In Indonesia, the dish is called kari kambing, and usually served with roti cane flatbread or steamed rice. Kare or kari (curry) is an Indian-influenced dish commonly found in Indonesia, Malaysia and Singapore. Goat curry is often eaten among the Muslim community in the region.

Curried goat is a dish that is made for special occasions in India, Bangladesh, Pakistan, and Nepal. Goat is a meat of choice for Hindus because they do not eat beef and for Muslims because they do not eat pork. Therefore, the dish serves as a good medium. In Jamaica, the dish is popular at parties and on special occasions. It is flavoured with a spice mix that is typical of Indo-Jamaican cooking. Curried goat is also a popular dish in Trinidad. It is also eaten in wrapped roti commonly served at roti shops. This dish is usually served with rice, dal bhat, or roti. Restaurants in North America and Europe may serve other typical Caribbean side dishes such as fried plantain as an accompaniment.
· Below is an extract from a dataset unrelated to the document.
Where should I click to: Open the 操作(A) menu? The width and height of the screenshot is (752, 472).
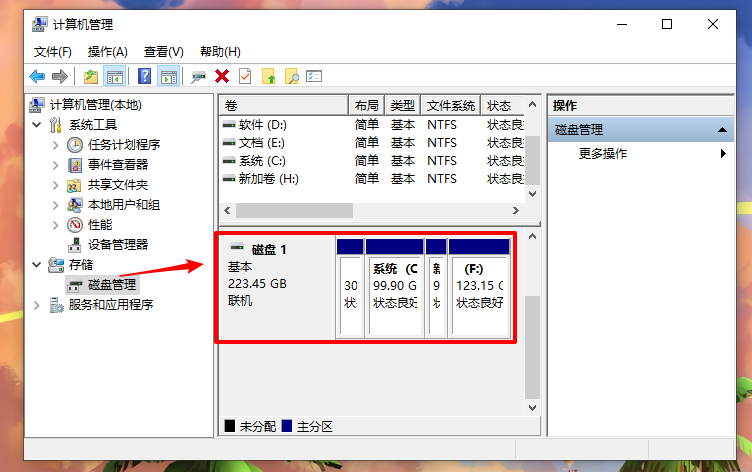pyautogui.click(x=107, y=51)
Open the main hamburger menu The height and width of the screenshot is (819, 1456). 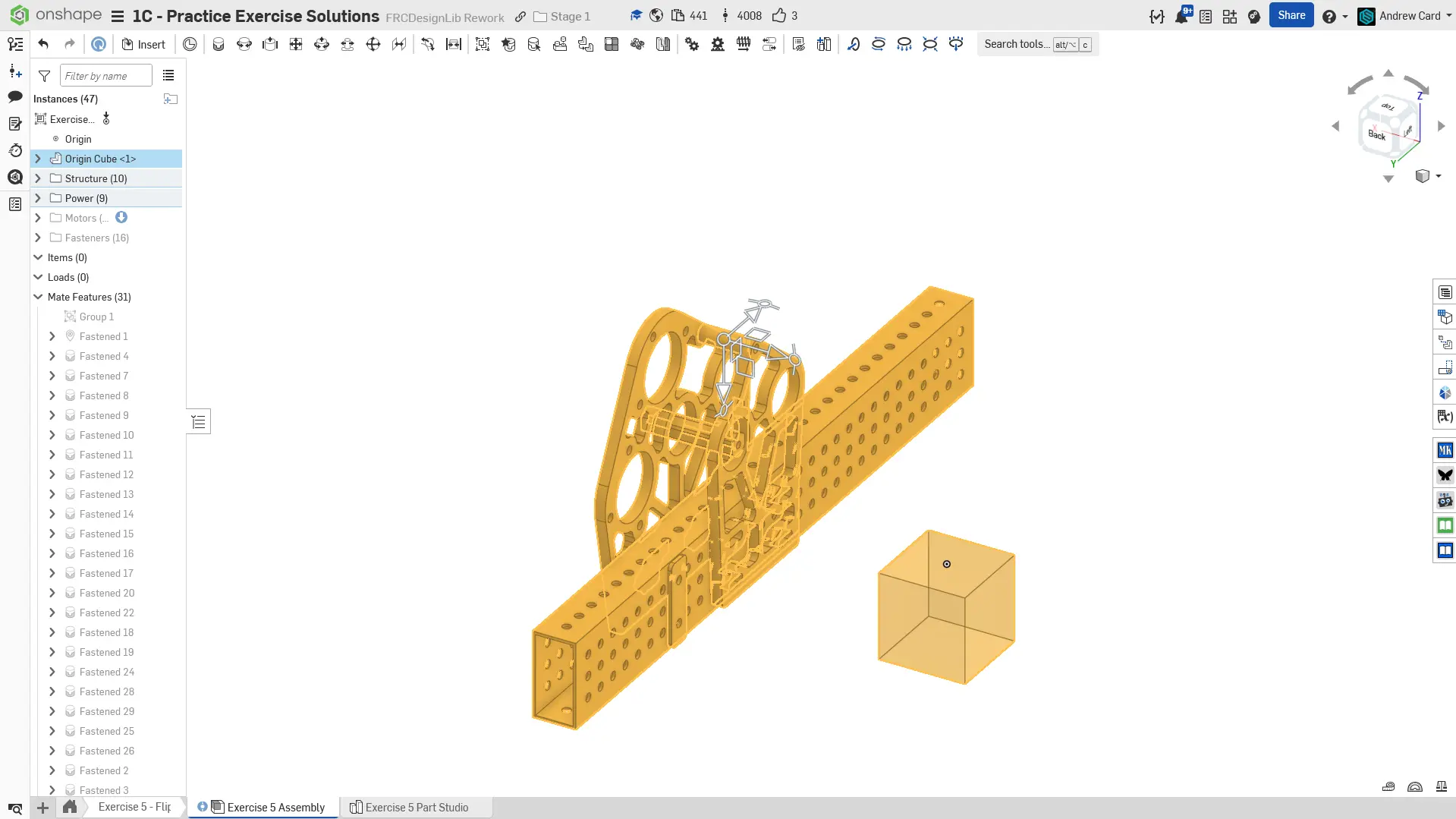118,16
There are many variations on the dish that include using mutton when goat is not available or bulking it out with potatoes.

It is frequently prepared and eaten during Eid al-Adha, when a goat is sacrificed by Muslim Indo-Caribbeans.

In Britain, the carnivals in St Pauls, Bristol and Notting Hill, London and other Caribbean cultural events will usually have curried goat available as well as other regional foods.